Investors would have to agree the shares of medical waste company Stericyle Inc. (NASDAQ:SRCL) have been trashed over the past four years.
The Lake Forest, Illinois-based company's stock price is down nearly 70% since October 2015 and nearly 30% since August 2018. One bright spot for investors who bought shares at the beginning of 2019: it's up about $7 year to date, though at just under $44, it's $14 off where it was at the end of April. The stock got clipped last week when it reported disappointing results for the second quarter.
Sales for the period were down 7% year over year, a fact management attributed to "foreign exchange impact and expected softness in recall activity" and also apparently "significant weather impacts," according to an Aug.3 article in Riverton Roll.
It appears several analysts were either not buying the explanation or had been anticipating the poor quarter. In mid-July, Bank of America held its "underperform" rating on the stock and set a price target of $44, down from $46. Last week, Baird set the same price target while boosting its "underperform" rating to "neutral," not exactly a rousing endorsement.
Baird analyst David Manthey thinks better results for the company are years away, saying it faces a number of serious issues.
In early July, ValuEngine lowered Stericycle's rating from "sell" to a "strong sell" in a research note, as reported the Riverton article. Zacks Investment Research lowered the company from a "hold" rating to a "strong sell" in a research note in early May. In early June, BidaskClub cut Stericycle from a "hold" rating to a "sell."
One analyst who likes--or maybe liked-- the stock is Noam Ganel, who publishes the value-oriented stock publication Pen & Paper. He is also vice president of capital markets at Silvergate Bank.
In an article published in February, Ganel said he bought Stericycle shares after less than two hours of research. He's at least holding his own, having got in at $44. You just have to wonder if he's as optimistic about the company now as he was then.

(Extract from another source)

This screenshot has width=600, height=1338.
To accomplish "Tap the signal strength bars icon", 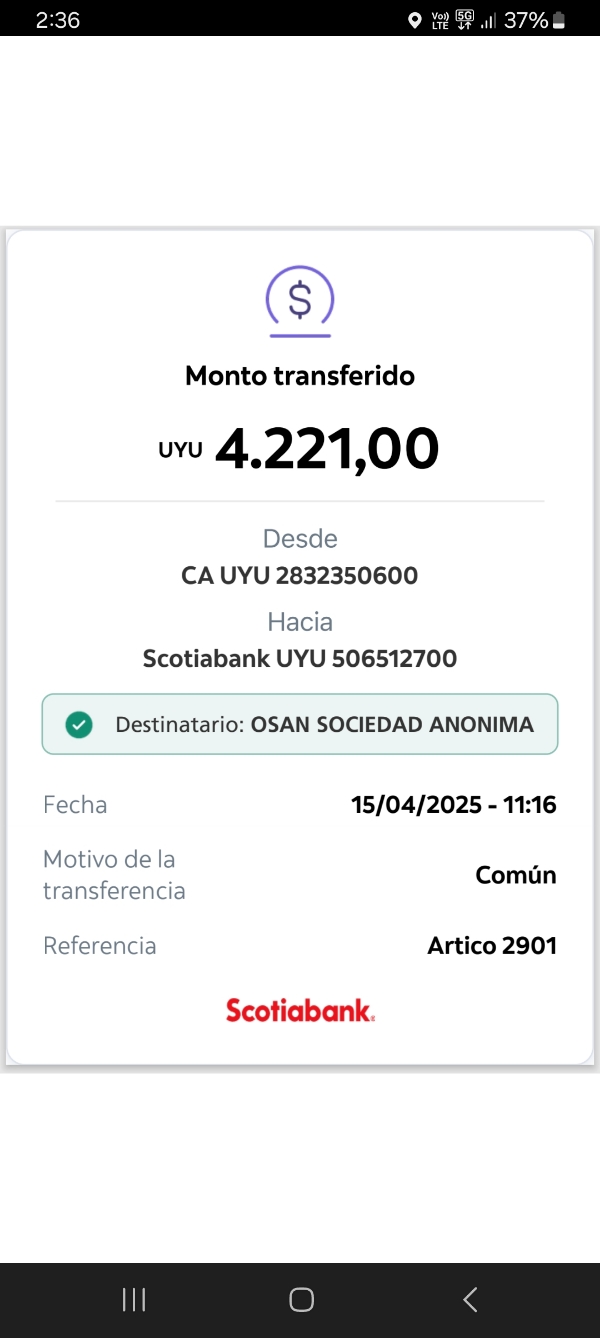I will point(489,20).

Ganel's enthusiasm was based in great part on the "runway" of Stericycle, meaning the company is in an industry that has good growth prospects. He's right on that point. The global medical waste management market is expected to reach $18.5 billion by 2024, growing at a compound annual rate of more than 5%, according to a report by Market Value Research.
Ganel points out that the amount of medical waste produced by hospitals is increasing thanks to more medical procedures required by the aging population. He also cited the trend in hospitals to outsource such services as medical waste management. Finally, he thinks Stericycle will profit from increasing regulations. Others in the industry should also benefit, including Waste Management (NYSE:WM) and Sharps Compliance (NASDAQ:SMED).
In addition to hospitals, Stericycle also collects and processes medical waste from physicians, dental practices, outpatient clinics and long-term care facilities. Although medical and pharmaceutical waste management is its biggest business, the company also performs secure information destruction, live voice and automated communication services. Its services customers in the U.S. and internationally.
Maybe fresh blood at the top will help the company return to its winning ways. In February, Cindy J. Miller was appointed president and CEO, succeeding Charles A. Alutto. Miller had been president and chief operating officer. The company is looking for a new chief financial officer after Daniel V. Ginnetti was moved to executive vice president of international operations.
Disclosure: The author holds no positions in any of the companies mentioned in this article. He was employed by Stericycle in the early 1990s.